Compared with other countries, we are very privileged in the United States to have this access, and we should, honestly, capitalize on it every chance we get to better educate ourselves. To me, it seems like a no-brainer, but it’s easy to see how we can take it for granted because of its availability.

Our history and unique situation of being a melting pot has also given us the comfort of ignorance in thinking interactions with minorities and people of color are enough to be educated. As for lack of access to those in poverty or where technology is not readily available, that’s an issue of the lack of investment in education and public libraries, but it’s a different story.

This is not in any way trying to be hostile, it’s a genuine curiosity of why we don’t try to do more to educate ourselves when we have plenty of opportunities to do so. I do sincerely appreciate it when people want to know more about my culture. It’s why so many people of color and minorities on campus join their respective student organizations — to spread awareness and be a resource.

People shouldn’t have to feel as if their lives are abnormal because of our own discomfort or lack of knowledge.

But when people ask questions and I have to answer them, it often feels like a justification for my existence and sometimes a burden. It begins to feel like that when people in my personal life ask basic questions when I’m just going about my daily business. The context in which questions arise matter just as much as how they are asked.

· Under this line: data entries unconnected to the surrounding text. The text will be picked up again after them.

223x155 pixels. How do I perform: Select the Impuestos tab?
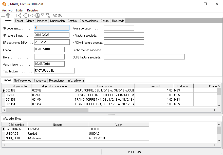[x=40, y=81]
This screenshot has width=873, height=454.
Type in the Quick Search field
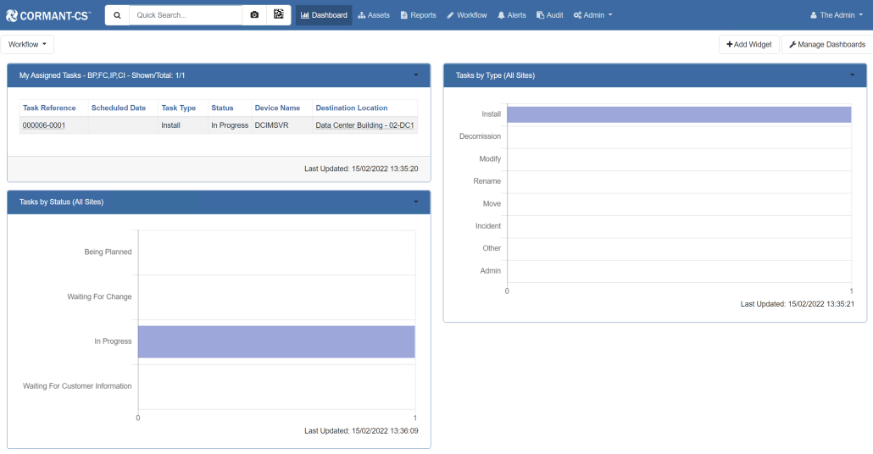(x=185, y=15)
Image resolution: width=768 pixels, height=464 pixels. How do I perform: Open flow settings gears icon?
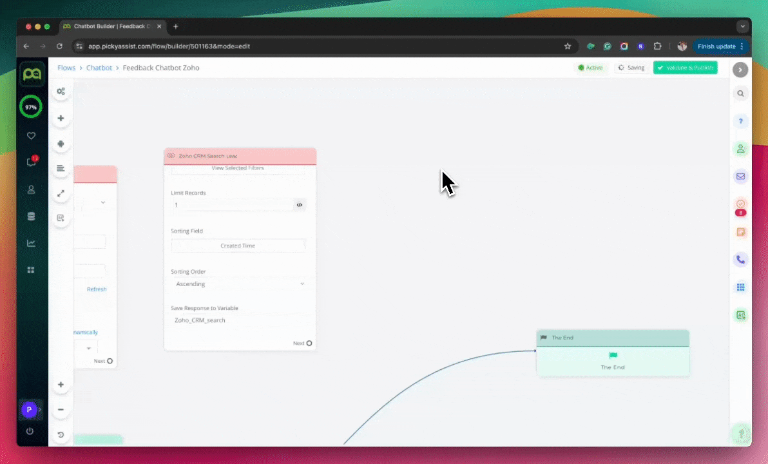61,92
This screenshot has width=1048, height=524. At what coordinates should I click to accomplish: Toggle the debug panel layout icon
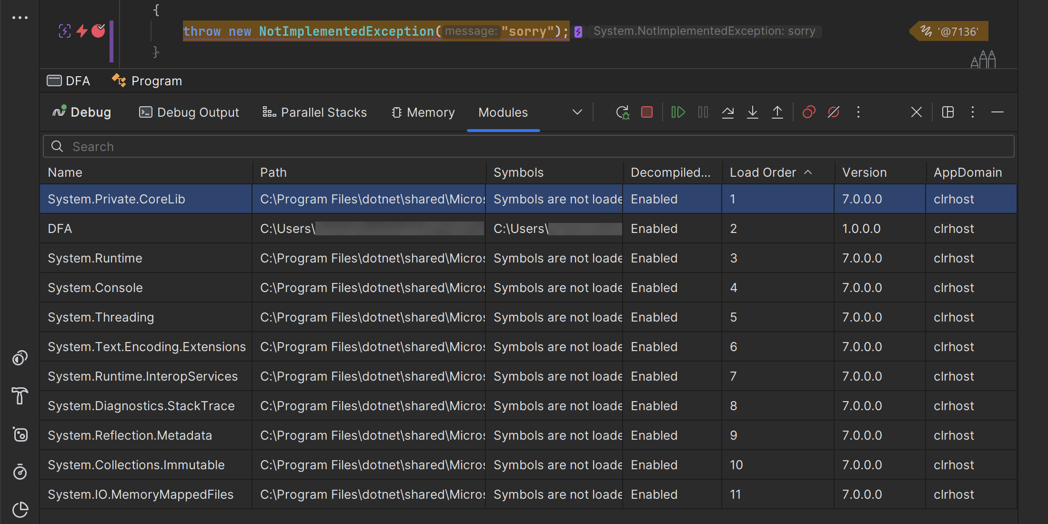point(948,112)
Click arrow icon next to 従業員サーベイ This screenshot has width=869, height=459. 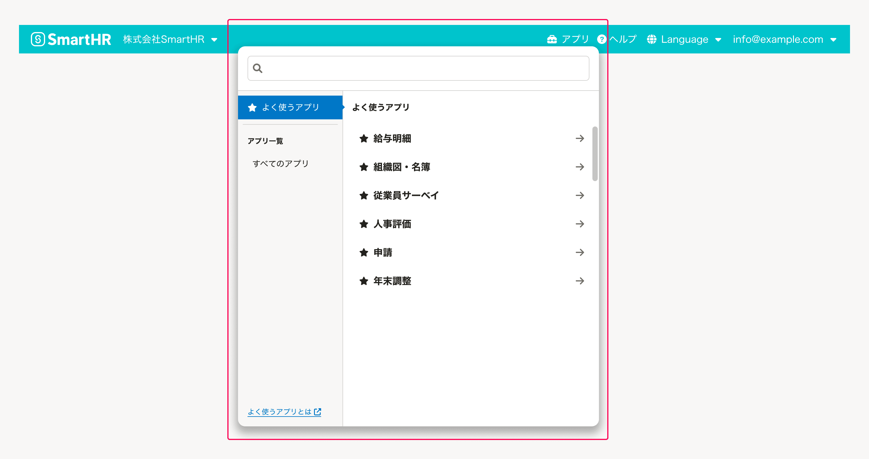(580, 195)
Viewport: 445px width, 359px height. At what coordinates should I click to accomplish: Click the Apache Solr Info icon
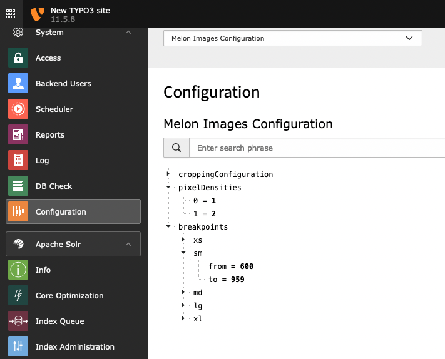[x=18, y=270]
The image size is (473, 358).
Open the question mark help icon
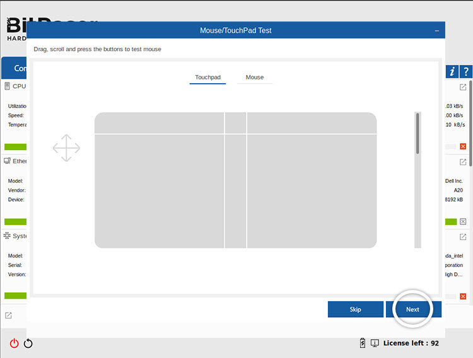[x=465, y=71]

There’s a big difference between asking me about the food at a cultural event versus asking me while I’m in the middle of eating lunch.

Complex issues, such as the recent protests of Hindu women in India trying to enter a temple, are definitely welcomed discussions that should take place because each person has a different approach based on experience. Discussions such as that are how we learn. However, if you call out Priyanka Chopra for having a “lavish” three-day wedding, when you simply could have searched “Indian weddings” and discovered that it’s pretty standard and has religious significance, then probably don’t ask me about it.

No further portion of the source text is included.